La fiscalité est censée respecter un certain nombre de principes dont certains ne posent pas de problème comme le vote par le Parlement et l’annualité. Le principe de la nécessité quant à lui est au cœur du débat démocratique puisqu’il traduit le rôle que la société veut accorder à l’État et au secteur privé.

L’égalité de tous les citoyens devant la loi fiscale constitue un principe fondamental de la fiscalité. Malheureusement l’État apprécie la réalité à travers sa dimension juridique et non économique et sociale : les revenus de nature juridique différente sont soumis à des prélèvements différents ; les salaires sont les plus chargés. Dans les revenus du patrimoine, ceux produits par un investissement dans l’immobilier sont plus taxés que ceux provenant d’un actif financier.  Ces derniers bénéficient de nombreuses niches fiscales telles que le livret A, les PEA, les PER, l’assurance vie et, en dehors des niches, sont assujettis à une flat taxe à 30%. Le mieux étant cependant le régime accordé aux dividendes des actions retenus dans une holding financière, qui ne sont pratiquement pas imposés.

L’impôt est aussi supposé être progressif depuis 1914 ; malheureusement ce principe ne concerne que l’impôt sur le revenu qui ne représente au total que le quart des prélèvements sur les ménages. L’administration adore les impôts indirects, TVA et autres taxes telles que TICPE sur l’énergie, droits d’accises sur le tabac, l’alcool et taxes sur les contrats d’assurances car l’obligation de payer n’est pas imposée par l’administration mais résulte des besoins du contribuable.

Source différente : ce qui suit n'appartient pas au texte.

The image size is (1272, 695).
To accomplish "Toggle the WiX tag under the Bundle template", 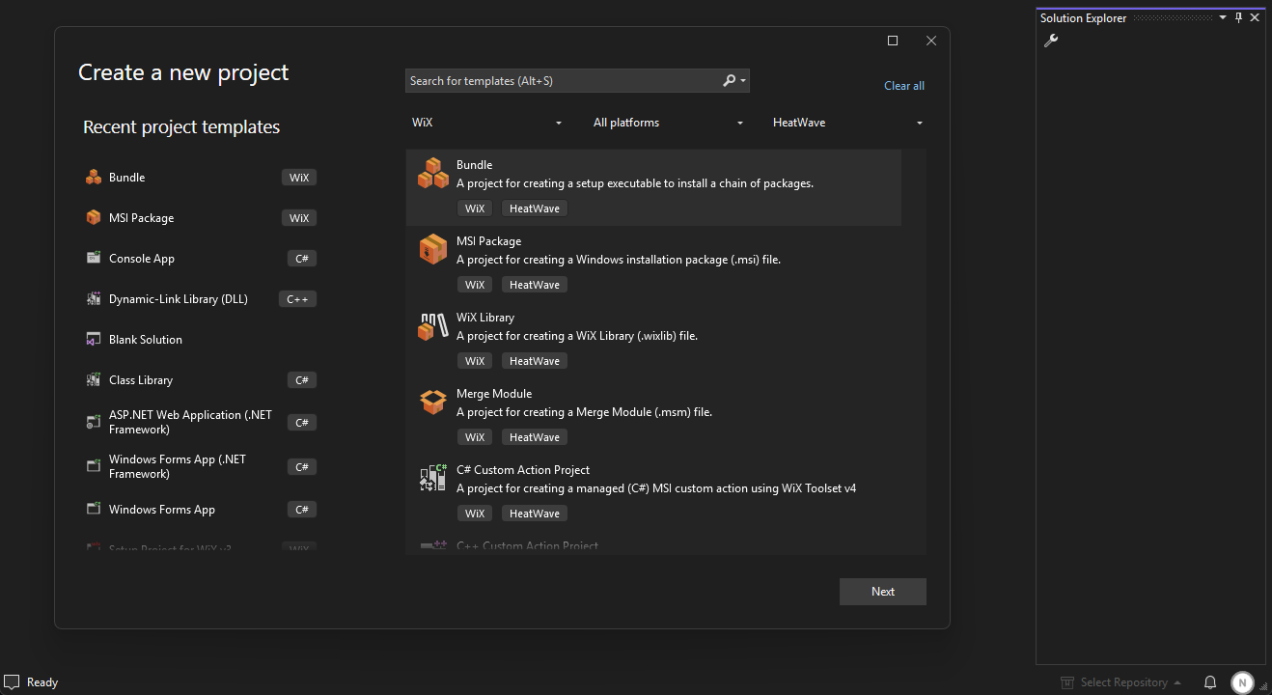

Les prélèvements se faisant par petites touches à chaque achat, il lui est plus difficile de savoir combien il paie au total d’autant que l’administration ne se gêne pas, lorsque c’est possible, de suggérer que le commerçant y est pour quelque chose.

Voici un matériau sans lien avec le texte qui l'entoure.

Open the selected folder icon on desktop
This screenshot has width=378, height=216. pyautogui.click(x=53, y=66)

L’impôt ne doit pas être confiscatoire et pour cette raison doit pouvoir être payé sur les revenus du contribuable, même s’il est assis sur le patrimoine, et ne pas dépasser 75% de ceux-ci.

Au total, près de la moitié des ménages ne supportent aucun impôt direct, sans nécessairement être conscients qu’ils contribuent plus que proportionnellement aux autres formes de prélèvement.

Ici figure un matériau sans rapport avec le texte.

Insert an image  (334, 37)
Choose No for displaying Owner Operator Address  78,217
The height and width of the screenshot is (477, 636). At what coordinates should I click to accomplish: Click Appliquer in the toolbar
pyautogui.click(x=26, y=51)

Si on compare 4 situations type, allant de celle du célibataire salarié à la limite de l’imposition, à celle d’un petit cadre, puis d’un dirigeant d’entreprise salarié et enfin d’un dirigeant de mêmes caractéristiques mais propriétaire d’une entreprise réalisant 30 millions de bénéfices, on constate un taux global croissant des prélèvements allant de 38% pour le premier, non soumis à l’impôt sur le revenu, à 54% pour le second puis à 57% pour le dirigeant salarié  avant de retomber à 6% pour le même dirigeant propriétaire de l’entreprise.

Le revenu doit être certain, c’est-à-dire appartenir juridiquement au contribuable et ne pas être simplement une espérance, même très probable : ainsi, les dividendes perçus par une holding s’interposant juridiquement entre l’actionnaire personne physique et l’entreprise opérationnelle qu’il contrôle ne sont pratiquement pas taxés bien que rien du passé ne puisse les remettre en cause.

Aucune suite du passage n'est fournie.